The traditional telco (and OSS) ran at different speeds. Some tasks had to happen immediately (e.g. customers calling one another) while others took time (e.g. getting a connection to a customer’s home, which included designs, approvals, builds, etc), often weeks.
Our OSS have processes that must happen sequentially and expediently. They also have processes that must wait for dependencies, conditional events and time delays. Some roles need “fast,” others can cope with “slow.” Who wins out in this dilemma?
Even the data we rely on can transact at different speeds. For capacity planning, we’re generally interested in longer-term data. We don’t have to process at real-time. Therefore we can choose to batch process at longer cycle times and with summarised data sets. For network assurance, we’re generally interested in getting data as quick as is viable.
Today’s post is about that word, viable, and pragmatism we sometimes have to apply to our OSS.

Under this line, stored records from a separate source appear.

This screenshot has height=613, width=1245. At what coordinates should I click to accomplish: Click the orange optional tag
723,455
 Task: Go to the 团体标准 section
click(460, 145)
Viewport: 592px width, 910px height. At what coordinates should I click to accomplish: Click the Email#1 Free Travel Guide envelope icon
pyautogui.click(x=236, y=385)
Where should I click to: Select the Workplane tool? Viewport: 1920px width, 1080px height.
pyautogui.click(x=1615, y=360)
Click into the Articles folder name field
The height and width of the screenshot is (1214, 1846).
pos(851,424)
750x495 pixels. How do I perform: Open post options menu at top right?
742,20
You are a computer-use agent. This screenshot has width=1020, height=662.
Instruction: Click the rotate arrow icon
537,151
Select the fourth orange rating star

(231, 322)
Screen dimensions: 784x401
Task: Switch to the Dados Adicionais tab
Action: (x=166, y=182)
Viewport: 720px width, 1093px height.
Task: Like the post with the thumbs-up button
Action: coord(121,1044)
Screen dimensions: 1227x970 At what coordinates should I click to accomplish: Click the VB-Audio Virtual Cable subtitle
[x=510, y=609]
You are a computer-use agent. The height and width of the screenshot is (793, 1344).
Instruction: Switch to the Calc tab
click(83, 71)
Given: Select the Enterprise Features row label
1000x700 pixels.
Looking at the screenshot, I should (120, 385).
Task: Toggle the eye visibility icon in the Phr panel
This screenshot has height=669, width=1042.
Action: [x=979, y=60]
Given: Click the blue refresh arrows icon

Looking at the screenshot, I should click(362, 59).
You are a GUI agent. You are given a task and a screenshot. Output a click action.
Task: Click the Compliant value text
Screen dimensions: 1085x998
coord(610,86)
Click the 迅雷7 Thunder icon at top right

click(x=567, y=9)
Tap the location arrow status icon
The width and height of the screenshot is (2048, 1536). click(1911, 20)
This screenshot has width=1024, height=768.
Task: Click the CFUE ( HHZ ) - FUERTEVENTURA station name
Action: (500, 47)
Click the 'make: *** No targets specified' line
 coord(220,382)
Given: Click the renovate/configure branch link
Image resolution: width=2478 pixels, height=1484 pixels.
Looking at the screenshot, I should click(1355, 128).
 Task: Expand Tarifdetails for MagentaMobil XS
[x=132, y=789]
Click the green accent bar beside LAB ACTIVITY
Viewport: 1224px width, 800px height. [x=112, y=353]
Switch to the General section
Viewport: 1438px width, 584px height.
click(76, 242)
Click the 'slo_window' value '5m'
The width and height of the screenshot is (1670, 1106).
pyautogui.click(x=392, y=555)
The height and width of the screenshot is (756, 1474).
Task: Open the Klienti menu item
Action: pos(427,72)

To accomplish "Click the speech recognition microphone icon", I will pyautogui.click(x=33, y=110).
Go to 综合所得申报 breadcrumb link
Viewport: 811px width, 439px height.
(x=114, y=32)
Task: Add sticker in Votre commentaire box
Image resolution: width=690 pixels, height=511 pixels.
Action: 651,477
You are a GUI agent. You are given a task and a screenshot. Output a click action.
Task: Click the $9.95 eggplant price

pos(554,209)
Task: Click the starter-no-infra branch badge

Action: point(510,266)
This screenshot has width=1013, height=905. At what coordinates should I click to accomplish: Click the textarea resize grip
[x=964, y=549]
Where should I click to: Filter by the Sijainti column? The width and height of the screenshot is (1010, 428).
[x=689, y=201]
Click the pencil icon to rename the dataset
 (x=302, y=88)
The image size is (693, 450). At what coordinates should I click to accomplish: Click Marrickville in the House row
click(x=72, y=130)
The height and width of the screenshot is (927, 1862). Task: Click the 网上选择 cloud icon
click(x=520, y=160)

For example, if our operations teams want to reduce network performance poll cycles from every 15 mins down to once a minute, we increase the amount of data to process by 15x. That means our data storage costs go up by 15x (assuming a flat-rate cost structure applies). The other hidden cost is that our compute and network costs also go up because we have to transfer and process 15x as much data.
The trade-off we have to make in responses to this rapid escalation of cost (when going from 15 to 1 min) is in the benefits we might derive. Can we avoid SLA (Service Level Agreement) breach costs? Can we avoid costly outages? Can we avoid damage to equipment? Can we reduce the risk of losing our carrier license?
The other question is whether our operators actually have the ability to respond to 15x as much data. Do we have enough people to respond at an increased cycle time? Do we have OSS tools that are capable of filtering what’s important and disregarding “background” activity? Do we have OSS tools that are capable of learning from every single metric (e.g. AI), at volumes the human brain could never cope with?
Does it make sense that we have a single platform for handling fast and slow processes? For example, do we use the same platform to process 1 minute-cycle performance data for long-term planning (batch-processed once daily) and quick-fire assurance (processed as fast as possible)?
If we stick to one platform, can our OSS apply data reduction techniques (eg selective discard of records) to get the benefits of speed, but with the cost reduction of slow?